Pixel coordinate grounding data
== Segment start ==
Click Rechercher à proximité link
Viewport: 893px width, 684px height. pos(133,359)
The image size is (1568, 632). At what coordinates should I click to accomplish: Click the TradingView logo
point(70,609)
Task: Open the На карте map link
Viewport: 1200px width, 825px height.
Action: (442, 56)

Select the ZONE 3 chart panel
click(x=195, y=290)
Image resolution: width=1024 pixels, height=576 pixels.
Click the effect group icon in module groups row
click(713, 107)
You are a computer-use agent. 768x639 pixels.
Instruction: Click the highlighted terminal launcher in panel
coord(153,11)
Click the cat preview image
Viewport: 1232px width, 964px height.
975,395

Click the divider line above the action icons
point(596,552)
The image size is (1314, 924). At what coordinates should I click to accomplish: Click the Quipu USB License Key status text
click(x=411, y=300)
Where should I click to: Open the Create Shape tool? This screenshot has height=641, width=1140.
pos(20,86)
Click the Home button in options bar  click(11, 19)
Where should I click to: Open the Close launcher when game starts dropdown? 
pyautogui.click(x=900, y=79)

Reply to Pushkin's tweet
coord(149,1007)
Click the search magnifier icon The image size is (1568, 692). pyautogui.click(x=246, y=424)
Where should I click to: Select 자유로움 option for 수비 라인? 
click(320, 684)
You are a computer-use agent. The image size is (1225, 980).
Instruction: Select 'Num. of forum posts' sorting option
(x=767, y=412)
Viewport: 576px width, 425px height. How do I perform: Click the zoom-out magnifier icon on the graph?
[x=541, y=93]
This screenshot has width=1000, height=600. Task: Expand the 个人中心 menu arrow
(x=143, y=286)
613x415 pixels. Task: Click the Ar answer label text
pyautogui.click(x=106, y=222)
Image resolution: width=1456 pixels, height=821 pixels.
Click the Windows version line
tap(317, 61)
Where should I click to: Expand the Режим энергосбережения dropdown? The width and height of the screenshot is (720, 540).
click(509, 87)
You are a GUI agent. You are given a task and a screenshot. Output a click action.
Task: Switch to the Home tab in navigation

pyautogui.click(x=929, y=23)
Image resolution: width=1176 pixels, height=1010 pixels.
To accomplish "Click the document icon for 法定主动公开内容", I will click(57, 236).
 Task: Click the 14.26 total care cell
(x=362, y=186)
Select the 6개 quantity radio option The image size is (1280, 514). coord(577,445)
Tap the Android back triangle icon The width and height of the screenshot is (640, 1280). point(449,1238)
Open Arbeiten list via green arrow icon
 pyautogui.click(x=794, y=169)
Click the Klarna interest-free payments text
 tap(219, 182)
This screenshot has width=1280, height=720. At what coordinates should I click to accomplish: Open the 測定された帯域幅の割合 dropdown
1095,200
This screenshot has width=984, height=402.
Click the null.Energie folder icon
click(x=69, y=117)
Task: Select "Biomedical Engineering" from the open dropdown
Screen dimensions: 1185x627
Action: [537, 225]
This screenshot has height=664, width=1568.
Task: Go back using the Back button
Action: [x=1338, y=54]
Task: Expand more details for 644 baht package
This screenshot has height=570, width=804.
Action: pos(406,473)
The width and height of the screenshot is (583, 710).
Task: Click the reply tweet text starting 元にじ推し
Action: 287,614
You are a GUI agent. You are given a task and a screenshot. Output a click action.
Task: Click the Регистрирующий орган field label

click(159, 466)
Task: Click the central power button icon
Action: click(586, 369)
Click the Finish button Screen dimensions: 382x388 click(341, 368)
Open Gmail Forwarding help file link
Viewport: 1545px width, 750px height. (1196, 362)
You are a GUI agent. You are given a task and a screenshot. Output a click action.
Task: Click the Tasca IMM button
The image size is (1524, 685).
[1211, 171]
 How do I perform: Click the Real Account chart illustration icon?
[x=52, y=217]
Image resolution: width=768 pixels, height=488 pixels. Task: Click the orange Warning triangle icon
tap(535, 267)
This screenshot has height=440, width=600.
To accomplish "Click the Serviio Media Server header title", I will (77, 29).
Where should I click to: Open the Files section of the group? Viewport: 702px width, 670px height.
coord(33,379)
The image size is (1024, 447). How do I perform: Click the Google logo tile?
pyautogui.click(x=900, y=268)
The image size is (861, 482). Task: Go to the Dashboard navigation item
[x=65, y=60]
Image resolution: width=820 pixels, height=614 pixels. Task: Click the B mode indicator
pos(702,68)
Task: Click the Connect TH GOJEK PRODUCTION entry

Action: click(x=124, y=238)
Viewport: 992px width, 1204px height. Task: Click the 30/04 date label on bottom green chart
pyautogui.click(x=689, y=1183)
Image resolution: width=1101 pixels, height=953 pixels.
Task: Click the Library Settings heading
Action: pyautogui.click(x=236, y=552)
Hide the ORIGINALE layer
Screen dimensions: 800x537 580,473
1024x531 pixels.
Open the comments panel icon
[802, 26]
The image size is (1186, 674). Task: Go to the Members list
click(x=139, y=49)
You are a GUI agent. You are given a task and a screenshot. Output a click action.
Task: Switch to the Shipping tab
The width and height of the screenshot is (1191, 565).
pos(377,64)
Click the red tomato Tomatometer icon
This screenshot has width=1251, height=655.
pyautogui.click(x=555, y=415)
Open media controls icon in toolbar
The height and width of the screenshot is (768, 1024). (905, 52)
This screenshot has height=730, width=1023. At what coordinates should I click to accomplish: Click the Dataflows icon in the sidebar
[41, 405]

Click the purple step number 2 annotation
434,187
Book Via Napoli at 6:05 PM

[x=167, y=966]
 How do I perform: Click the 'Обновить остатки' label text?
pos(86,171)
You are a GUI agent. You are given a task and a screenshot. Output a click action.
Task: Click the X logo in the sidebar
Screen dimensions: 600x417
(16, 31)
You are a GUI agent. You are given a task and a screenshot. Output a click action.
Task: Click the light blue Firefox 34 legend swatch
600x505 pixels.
== Segment end ==
Among the entries, how many lines include the word "will"? Answer with a single number and nothing further.

▶ _Output for this task_: 2